The Tufts Community Union Judiciary, the university’s judicial branch of student government, voted earlier this month to no longer recognize the Tufts Christian Fellowship, a chapter of the national InterVarsity Christian Fellowship, Tufts student government officials said in a prepared statement.
The Tufts Christian Fellowship constitution requires that its leaders be dedicated to biblical tenets such as believing solely in one God and in the “personal return of Jesus Christ, who will judge all people with justice and mercy.”
Greg Bodwin, vice chairman of the Tufts Community Union Judiciary, said the fellowship’s leadership requirement violates the discriminatory clause of the Tufts student constitution and that they are the only group to have such a requirement.
Greg Jao, a national spokesman for InterVarsity Christian Fellowship, said the Tufts chapter intends to appeal the decision and its members are hopeful the Committee on Student Life will rule in its favor.
“We think it is just common sense,” he said.
Jao pointed to Tufts’ all-male a cappella group, the Beelzebubs, as a perfect example of why student organizations should sometimes be able to be selective.
“Clearly [the Beelzebubs are] gender-exclusive,” he said. “We celebrate that because they’re doing male a cappella.
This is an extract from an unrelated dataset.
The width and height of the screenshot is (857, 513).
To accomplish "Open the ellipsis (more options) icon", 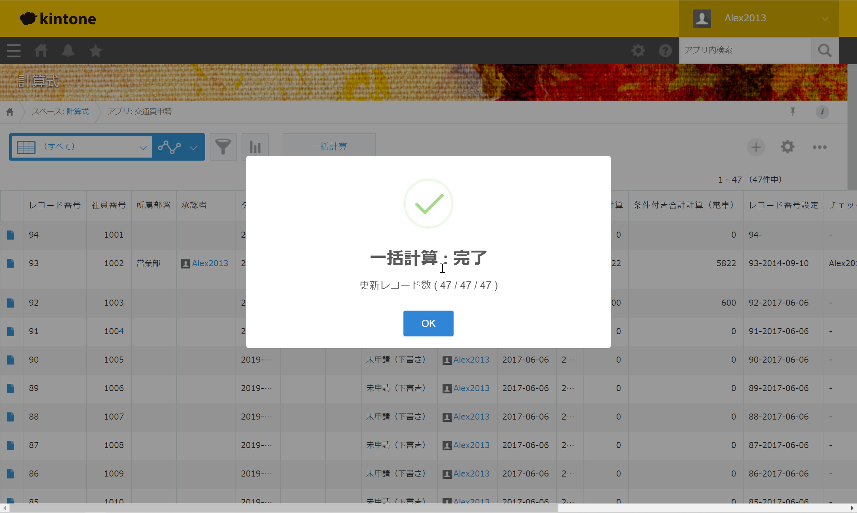I will [x=819, y=147].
They’re adding something unique to Tufts.”
Members of the Tufts Christian Fellowship declined to comment on the record.
Kimberly Thurler, a spokeswoman for the University, said in an e-mailed statement that the Tufts Christian Fellowship has not been banned from Tufts and it retains all its rights and privileges, such as funding from the student government. The group will continue to have those rights pending the outcome of an appeal, she said.
The fellowship can appeal the decision to the Committee on Student Life, which is a standing committee of the faculty, she said.
University officials would not comment on why the judiciary voted for the group to lose its status as an official organization.
If the judiciary’s decision is upheld, Tufts Christian Fellowship would lose its funding from the student government and permission to use the Tufts name, according to members of the student judiciary. The group would still be allowed to meet on campus, however, and could still be affiliated with Tufts’ Chaplaincy, which fosters religious life on campus.
The vote to no longer recognize the group was reported this week by The Tufts Daily.
Tufts Chaplaincy said in a prepared statement that it is supporting both students and administration in attempts to resolve the situation.
“Tufts University is committed to religious freedom and a vibrant spiritual life on campus as well as its policy against discrimination,” the statement said.
According to the fellowship’s constitution, it is a nondenominational evangelical group of Tufts students.
Its constitution states that “leaders of TCF (1) should support and advocate for the letter and spirit of TCF’s Basis of Faith and (2) in response to God’s Love, Grace and Truth should seek to exemplify Christ-like characteristics such as humility, honesty, racial reconciliation, concern for the poor and oppressed of society, sacrificial love, sexual chastity, respect for lawful authority, respect for biblical authority, and integrity, through the power of the Holy Spirit.”